*Set problem*:
Copy out the data below word for word, changing nothing and leaving nothing out.

*Task input*:

"""

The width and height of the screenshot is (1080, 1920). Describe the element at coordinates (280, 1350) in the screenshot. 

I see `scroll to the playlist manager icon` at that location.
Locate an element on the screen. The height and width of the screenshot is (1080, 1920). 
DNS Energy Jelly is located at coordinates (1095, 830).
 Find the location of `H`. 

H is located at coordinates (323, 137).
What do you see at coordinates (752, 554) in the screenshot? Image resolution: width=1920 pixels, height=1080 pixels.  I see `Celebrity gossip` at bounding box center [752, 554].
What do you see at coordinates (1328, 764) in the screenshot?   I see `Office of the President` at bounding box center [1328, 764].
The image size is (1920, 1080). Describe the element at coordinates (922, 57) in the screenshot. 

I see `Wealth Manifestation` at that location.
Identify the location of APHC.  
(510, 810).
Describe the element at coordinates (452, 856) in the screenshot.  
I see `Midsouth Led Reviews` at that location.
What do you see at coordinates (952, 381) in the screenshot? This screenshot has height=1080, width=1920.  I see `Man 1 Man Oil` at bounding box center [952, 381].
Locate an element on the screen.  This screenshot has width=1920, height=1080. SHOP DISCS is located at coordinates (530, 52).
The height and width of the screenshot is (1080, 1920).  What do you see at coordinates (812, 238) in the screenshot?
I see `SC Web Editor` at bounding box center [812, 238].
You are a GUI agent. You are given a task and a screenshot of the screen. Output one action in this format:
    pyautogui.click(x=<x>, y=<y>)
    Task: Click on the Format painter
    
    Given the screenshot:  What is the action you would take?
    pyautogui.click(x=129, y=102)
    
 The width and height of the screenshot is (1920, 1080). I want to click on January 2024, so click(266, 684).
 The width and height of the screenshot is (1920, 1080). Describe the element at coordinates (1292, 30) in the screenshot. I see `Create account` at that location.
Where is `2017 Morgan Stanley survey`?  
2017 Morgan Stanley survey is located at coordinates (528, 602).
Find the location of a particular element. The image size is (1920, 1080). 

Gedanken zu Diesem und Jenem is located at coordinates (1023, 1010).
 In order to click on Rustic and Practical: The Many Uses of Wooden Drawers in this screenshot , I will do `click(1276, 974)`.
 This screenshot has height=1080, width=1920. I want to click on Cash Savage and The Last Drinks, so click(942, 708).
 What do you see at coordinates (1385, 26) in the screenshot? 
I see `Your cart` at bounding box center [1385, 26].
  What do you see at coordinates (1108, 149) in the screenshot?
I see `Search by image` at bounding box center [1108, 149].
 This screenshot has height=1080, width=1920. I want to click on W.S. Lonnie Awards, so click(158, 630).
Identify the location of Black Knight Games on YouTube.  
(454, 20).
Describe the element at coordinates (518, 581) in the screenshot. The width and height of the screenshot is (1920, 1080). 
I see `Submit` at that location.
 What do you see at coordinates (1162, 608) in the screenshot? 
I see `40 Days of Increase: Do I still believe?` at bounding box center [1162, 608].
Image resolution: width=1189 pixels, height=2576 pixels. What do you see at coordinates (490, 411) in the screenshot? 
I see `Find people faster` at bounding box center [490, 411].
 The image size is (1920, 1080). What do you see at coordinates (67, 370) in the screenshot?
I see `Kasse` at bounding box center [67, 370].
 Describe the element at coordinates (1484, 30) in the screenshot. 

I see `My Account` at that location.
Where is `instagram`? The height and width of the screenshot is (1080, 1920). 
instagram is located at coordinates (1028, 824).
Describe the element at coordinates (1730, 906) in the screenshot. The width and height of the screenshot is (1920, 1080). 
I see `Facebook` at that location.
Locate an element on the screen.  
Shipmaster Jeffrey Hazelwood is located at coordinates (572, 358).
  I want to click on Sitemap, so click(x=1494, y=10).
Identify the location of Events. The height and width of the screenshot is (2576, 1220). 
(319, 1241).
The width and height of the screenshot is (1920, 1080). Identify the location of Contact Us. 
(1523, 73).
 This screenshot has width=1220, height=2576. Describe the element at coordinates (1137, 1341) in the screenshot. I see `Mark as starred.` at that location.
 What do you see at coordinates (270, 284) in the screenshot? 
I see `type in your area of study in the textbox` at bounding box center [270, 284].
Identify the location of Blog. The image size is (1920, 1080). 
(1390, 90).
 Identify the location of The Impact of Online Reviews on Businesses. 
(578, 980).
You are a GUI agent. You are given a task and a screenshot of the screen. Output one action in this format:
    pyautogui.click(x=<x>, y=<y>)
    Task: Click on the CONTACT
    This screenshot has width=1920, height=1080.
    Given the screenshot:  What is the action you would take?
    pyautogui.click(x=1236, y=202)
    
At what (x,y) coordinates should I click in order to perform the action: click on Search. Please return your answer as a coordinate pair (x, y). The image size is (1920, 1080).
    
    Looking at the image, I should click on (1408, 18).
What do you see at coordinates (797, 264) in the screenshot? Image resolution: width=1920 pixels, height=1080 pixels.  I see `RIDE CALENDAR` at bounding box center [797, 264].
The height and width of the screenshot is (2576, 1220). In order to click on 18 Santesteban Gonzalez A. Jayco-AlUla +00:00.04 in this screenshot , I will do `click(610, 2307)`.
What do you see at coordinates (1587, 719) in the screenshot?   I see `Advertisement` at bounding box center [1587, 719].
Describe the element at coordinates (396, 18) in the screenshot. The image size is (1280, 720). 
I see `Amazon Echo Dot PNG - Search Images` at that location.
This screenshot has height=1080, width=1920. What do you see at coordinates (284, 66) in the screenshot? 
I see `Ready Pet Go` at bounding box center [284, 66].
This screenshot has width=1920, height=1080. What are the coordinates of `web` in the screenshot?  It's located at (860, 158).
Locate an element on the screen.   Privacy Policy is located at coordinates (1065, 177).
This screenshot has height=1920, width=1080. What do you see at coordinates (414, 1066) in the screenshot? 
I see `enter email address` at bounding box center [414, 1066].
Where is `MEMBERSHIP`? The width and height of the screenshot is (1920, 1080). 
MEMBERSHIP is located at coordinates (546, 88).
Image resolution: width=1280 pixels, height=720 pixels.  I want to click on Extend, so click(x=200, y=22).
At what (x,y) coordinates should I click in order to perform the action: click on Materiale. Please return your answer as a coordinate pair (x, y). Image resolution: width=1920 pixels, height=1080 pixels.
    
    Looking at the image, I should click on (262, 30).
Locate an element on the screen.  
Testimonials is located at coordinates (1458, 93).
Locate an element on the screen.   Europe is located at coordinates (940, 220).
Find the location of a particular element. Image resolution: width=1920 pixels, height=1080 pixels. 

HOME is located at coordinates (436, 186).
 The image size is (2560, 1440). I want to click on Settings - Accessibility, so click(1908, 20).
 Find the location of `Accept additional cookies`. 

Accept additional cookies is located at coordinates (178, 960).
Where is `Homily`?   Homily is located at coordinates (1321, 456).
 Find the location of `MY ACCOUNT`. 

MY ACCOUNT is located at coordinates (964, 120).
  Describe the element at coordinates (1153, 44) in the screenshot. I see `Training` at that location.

"""

*Task answer*:
The width and height of the screenshot is (1080, 1920). Describe the element at coordinates (280, 1350) in the screenshot. 

I see `scroll to the playlist manager icon` at that location.
Locate an element on the screen. The height and width of the screenshot is (1080, 1920). 
DNS Energy Jelly is located at coordinates (1095, 830).
 Find the location of `H`. 

H is located at coordinates (323, 137).
What do you see at coordinates (752, 554) in the screenshot? Image resolution: width=1920 pixels, height=1080 pixels.  I see `Celebrity gossip` at bounding box center [752, 554].
What do you see at coordinates (1328, 764) in the screenshot?   I see `Office of the President` at bounding box center [1328, 764].
The image size is (1920, 1080). Describe the element at coordinates (922, 57) in the screenshot. 

I see `Wealth Manifestation` at that location.
Identify the location of APHC.  
(510, 810).
Describe the element at coordinates (452, 856) in the screenshot.  
I see `Midsouth Led Reviews` at that location.
What do you see at coordinates (952, 381) in the screenshot? This screenshot has height=1080, width=1920.  I see `Man 1 Man Oil` at bounding box center [952, 381].
Locate an element on the screen.  This screenshot has width=1920, height=1080. SHOP DISCS is located at coordinates (530, 52).
The height and width of the screenshot is (1080, 1920).  What do you see at coordinates (812, 238) in the screenshot?
I see `SC Web Editor` at bounding box center [812, 238].
You are a GUI agent. You are given a task and a screenshot of the screen. Output one action in this format:
    pyautogui.click(x=<x>, y=<y>)
    Task: Click on the Format painter
    
    Given the screenshot:  What is the action you would take?
    pyautogui.click(x=129, y=102)
    
 The width and height of the screenshot is (1920, 1080). I want to click on January 2024, so click(266, 684).
 The width and height of the screenshot is (1920, 1080). Describe the element at coordinates (1292, 30) in the screenshot. I see `Create account` at that location.
Where is `2017 Morgan Stanley survey`?  
2017 Morgan Stanley survey is located at coordinates (528, 602).
Find the location of a particular element. The image size is (1920, 1080). 

Gedanken zu Diesem und Jenem is located at coordinates (1023, 1010).
 In order to click on Rustic and Practical: The Many Uses of Wooden Drawers in this screenshot , I will do `click(1276, 974)`.
 This screenshot has height=1080, width=1920. I want to click on Cash Savage and The Last Drinks, so click(942, 708).
 What do you see at coordinates (1385, 26) in the screenshot? 
I see `Your cart` at bounding box center [1385, 26].
  What do you see at coordinates (1108, 149) in the screenshot?
I see `Search by image` at bounding box center [1108, 149].
 This screenshot has height=1080, width=1920. I want to click on W.S. Lonnie Awards, so click(158, 630).
Identify the location of Black Knight Games on YouTube.  
(454, 20).
Describe the element at coordinates (518, 581) in the screenshot. The width and height of the screenshot is (1920, 1080). 
I see `Submit` at that location.
 What do you see at coordinates (1162, 608) in the screenshot? 
I see `40 Days of Increase: Do I still believe?` at bounding box center [1162, 608].
Image resolution: width=1189 pixels, height=2576 pixels. What do you see at coordinates (490, 411) in the screenshot? 
I see `Find people faster` at bounding box center [490, 411].
 The image size is (1920, 1080). What do you see at coordinates (67, 370) in the screenshot?
I see `Kasse` at bounding box center [67, 370].
 Describe the element at coordinates (1484, 30) in the screenshot. 

I see `My Account` at that location.
Where is `instagram`? The height and width of the screenshot is (1080, 1920). 
instagram is located at coordinates (1028, 824).
Describe the element at coordinates (1730, 906) in the screenshot. The width and height of the screenshot is (1920, 1080). 
I see `Facebook` at that location.
Locate an element on the screen.  
Shipmaster Jeffrey Hazelwood is located at coordinates (572, 358).
  I want to click on Sitemap, so click(x=1494, y=10).
Identify the location of Events. The height and width of the screenshot is (2576, 1220). 
(319, 1241).
The width and height of the screenshot is (1920, 1080). Identify the location of Contact Us. 
(1523, 73).
 This screenshot has width=1220, height=2576. Describe the element at coordinates (1137, 1341) in the screenshot. I see `Mark as starred.` at that location.
 What do you see at coordinates (270, 284) in the screenshot? 
I see `type in your area of study in the textbox` at bounding box center [270, 284].
Identify the location of Blog. The image size is (1920, 1080). 
(1390, 90).
 Identify the location of The Impact of Online Reviews on Businesses. 
(578, 980).
You are a GUI agent. You are given a task and a screenshot of the screen. Output one action in this format:
    pyautogui.click(x=<x>, y=<y>)
    Task: Click on the CONTACT
    This screenshot has width=1920, height=1080.
    Given the screenshot:  What is the action you would take?
    pyautogui.click(x=1236, y=202)
    
At what (x,y) coordinates should I click in order to perform the action: click on Search. Please return your answer as a coordinate pair (x, y). The image size is (1920, 1080).
    
    Looking at the image, I should click on (1408, 18).
What do you see at coordinates (797, 264) in the screenshot? Image resolution: width=1920 pixels, height=1080 pixels.  I see `RIDE CALENDAR` at bounding box center [797, 264].
The height and width of the screenshot is (2576, 1220). In order to click on 18 Santesteban Gonzalez A. Jayco-AlUla +00:00.04 in this screenshot , I will do `click(610, 2307)`.
What do you see at coordinates (1587, 719) in the screenshot?   I see `Advertisement` at bounding box center [1587, 719].
Describe the element at coordinates (396, 18) in the screenshot. The image size is (1280, 720). 
I see `Amazon Echo Dot PNG - Search Images` at that location.
This screenshot has height=1080, width=1920. What do you see at coordinates (284, 66) in the screenshot? 
I see `Ready Pet Go` at bounding box center [284, 66].
This screenshot has width=1920, height=1080. What are the coordinates of `web` in the screenshot?  It's located at (860, 158).
Locate an element on the screen.   Privacy Policy is located at coordinates (1065, 177).
This screenshot has height=1920, width=1080. What do you see at coordinates (414, 1066) in the screenshot? 
I see `enter email address` at bounding box center [414, 1066].
Where is `MEMBERSHIP`? The width and height of the screenshot is (1920, 1080). 
MEMBERSHIP is located at coordinates (546, 88).
Image resolution: width=1280 pixels, height=720 pixels.  I want to click on Extend, so click(x=200, y=22).
At what (x,y) coordinates should I click in order to perform the action: click on Materiale. Please return your answer as a coordinate pair (x, y). Image resolution: width=1920 pixels, height=1080 pixels.
    
    Looking at the image, I should click on (262, 30).
Locate an element on the screen.  
Testimonials is located at coordinates (1458, 93).
Locate an element on the screen.   Europe is located at coordinates (940, 220).
Find the location of a particular element. Image resolution: width=1920 pixels, height=1080 pixels. 

HOME is located at coordinates (436, 186).
 The image size is (2560, 1440). I want to click on Settings - Accessibility, so click(1908, 20).
 Find the location of `Accept additional cookies`. 

Accept additional cookies is located at coordinates (178, 960).
Where is `Homily`?   Homily is located at coordinates (1321, 456).
 Find the location of `MY ACCOUNT`. 

MY ACCOUNT is located at coordinates (964, 120).
  Describe the element at coordinates (1153, 44) in the screenshot. I see `Training` at that location.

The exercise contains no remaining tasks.